For this exercise, output exactly and only the lines running from the one with "Viewport: 1152px width, 598px height." through the final line of the data below, without pictures.

RECORDS PROVIDED: Begin

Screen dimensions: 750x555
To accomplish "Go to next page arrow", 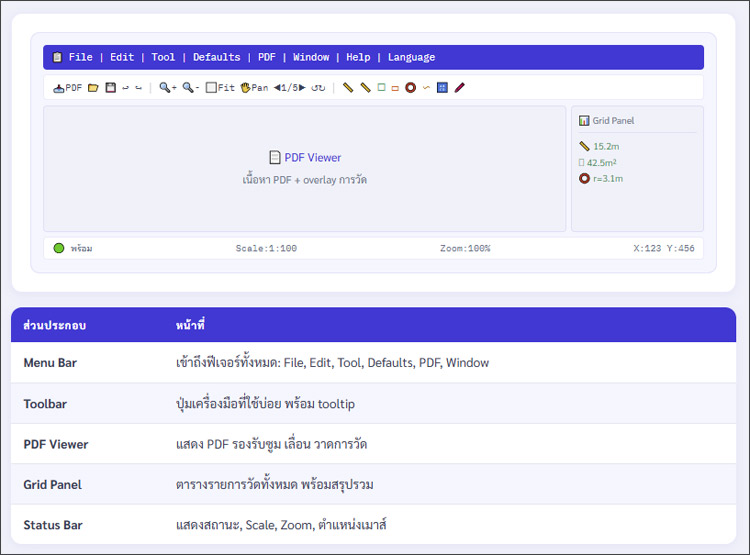I will [x=302, y=88].
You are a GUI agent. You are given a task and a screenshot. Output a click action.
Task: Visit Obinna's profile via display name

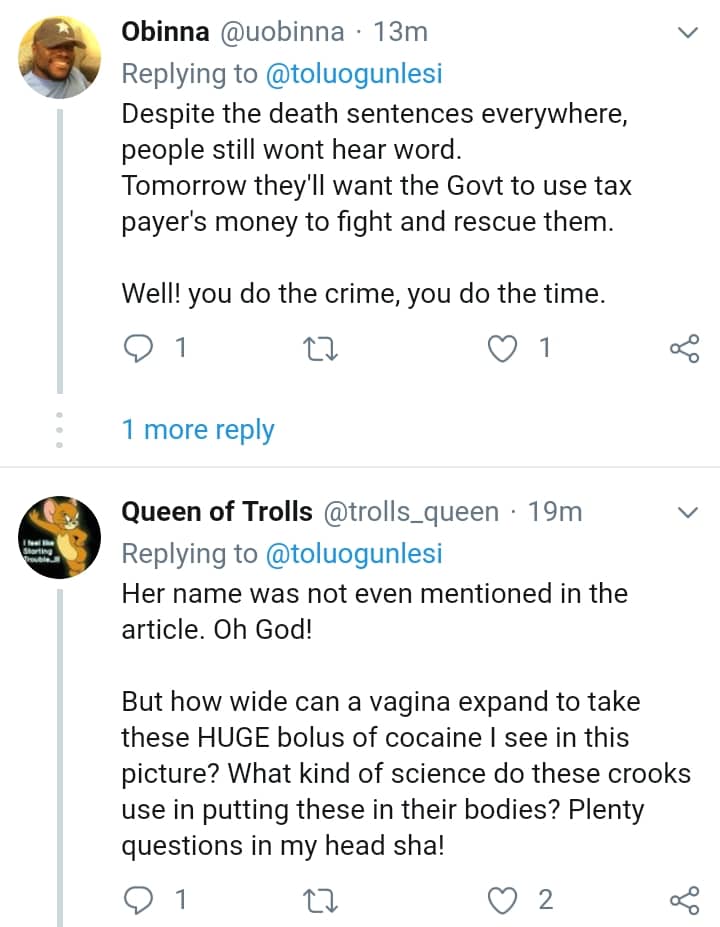coord(165,32)
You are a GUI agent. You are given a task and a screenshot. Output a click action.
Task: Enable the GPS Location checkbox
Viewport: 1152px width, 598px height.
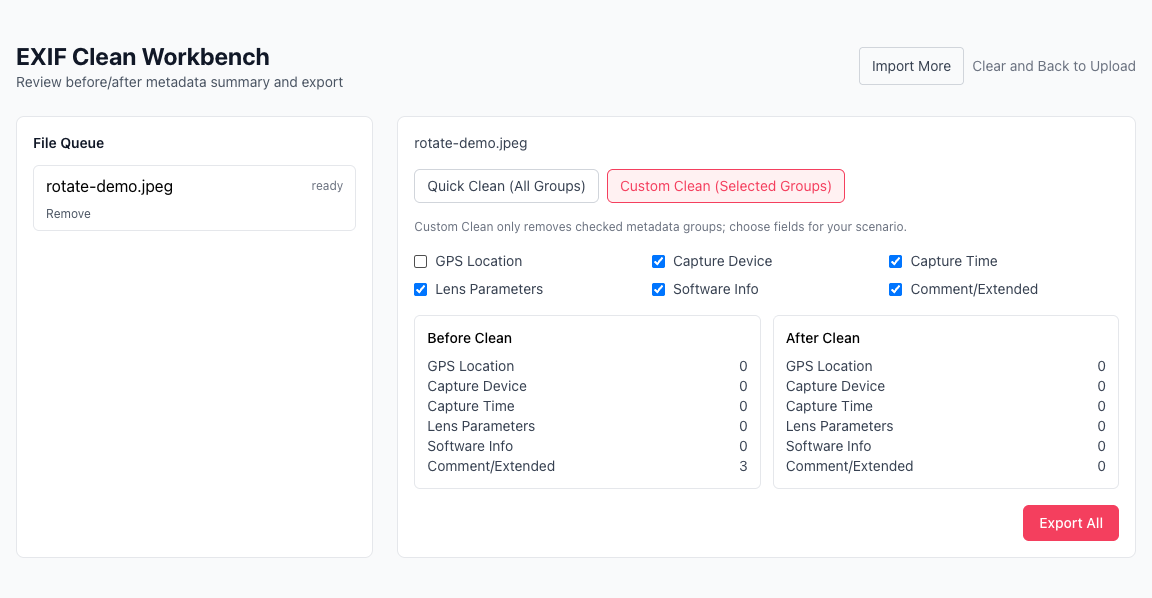tap(421, 262)
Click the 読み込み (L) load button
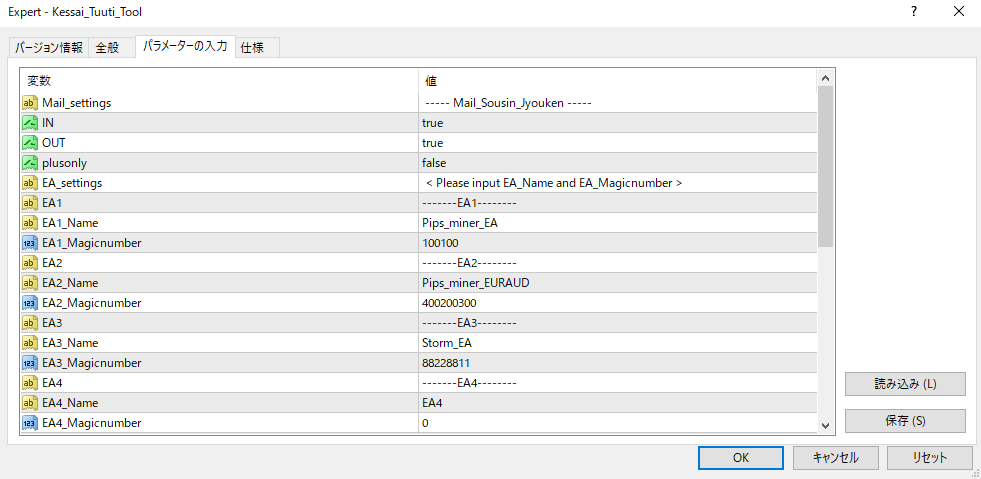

RECORDS PROVIDED: End

WRITTEN SOLUTION -
Viewport: 1152px width, 598px height.
tap(421, 262)
Click the 読み込み (L) load button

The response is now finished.